Your newly acquired shares’ cost basis is generally equal to the FMV on their vesting date, which is also the holding period date for figuring their short- and long-term capital gains.
As such, recently vested RSUs are likely to be high basis and short-term, which means they may not be the best choice for gifting to charity. If they appreciate over time and become a long-term holding, they may become a more attractive gift.
Shares from Restricted Stock Awards With an 83(b) Election
Of course, there are exceptions to every rule. When it comes to restricted stock, there’s an exception if you’ve made an 83(b) election on restricted stock awards (not to be confused with restricted stock units, which aren’t eligible for 83(b) election). With an 83(b) election, you choose to pay income tax on the value of the restricted stock at grant, instead of when it vests. Typically, you opt for this election when the stock price seems low, you expect significant growth, and you hope to mitigate the tax impact.

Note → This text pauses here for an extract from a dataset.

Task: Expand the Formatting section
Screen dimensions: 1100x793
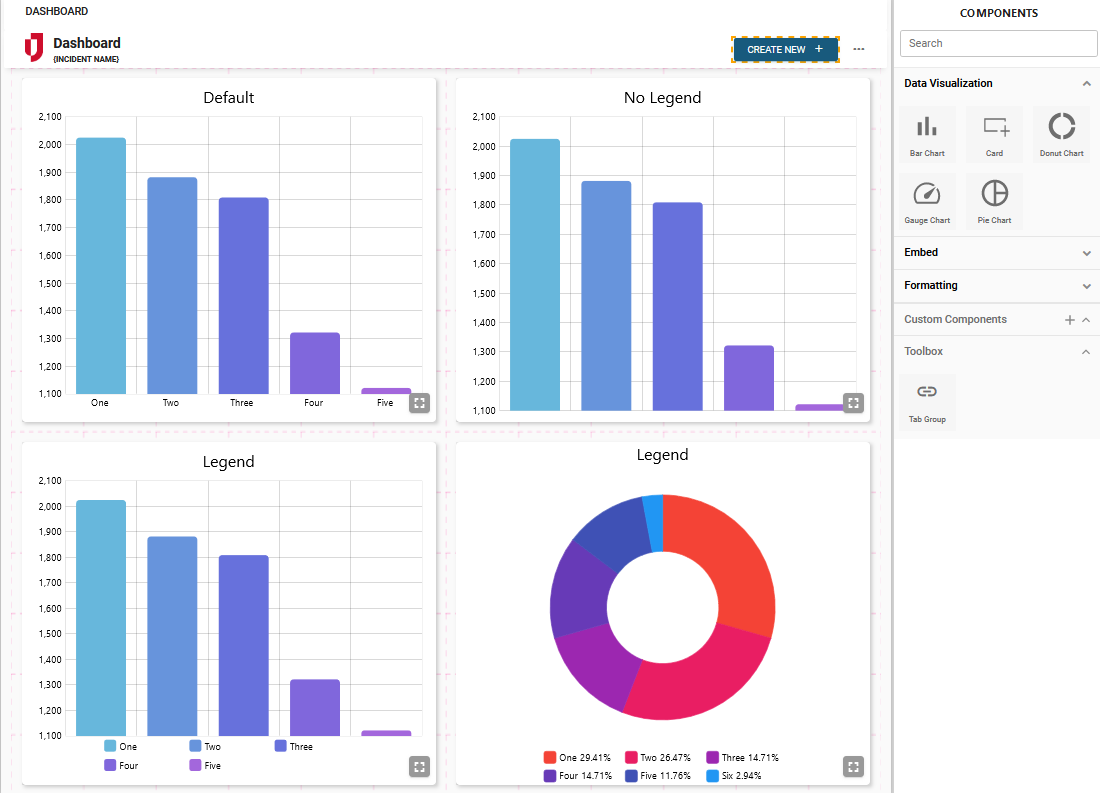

Your 83(b)-elected stock may be a great gift to donate if it has highly appreciated by the time it vests, and meets the desirable low-basis, long-term features we described in Part 1.
Donating Shares From Non-Qualified Stock Options (NQSOs)
For non-qualified stock options, there are a few variations to consider.
Exercised and Held NQSOs: If your shares originated from an exercise and hold of non-qualified stock options, they generally look and feel like vested RSUs and/or shares owned outright. Their cost basis is often the FMV at exercise, and the holding period for short- and long-term capital gains starts on the date of exercise. If you’ve held your exercised NQSO shares for more than a year and they’ve significantly increased in value, they may be good shares to contribute. If you’ve recently exercised and held shares, they may not be so good, particularly if they are short-term and/or the price is at or near its basis.
NQSOs With an 83(b) Election: Just as with restricted stock described above, NQSOs could be ripe for donation if you’ve exercised shares that originated from an 83(b) election, they have a low-cost basis, and you’ve held them long-term (longer than a year).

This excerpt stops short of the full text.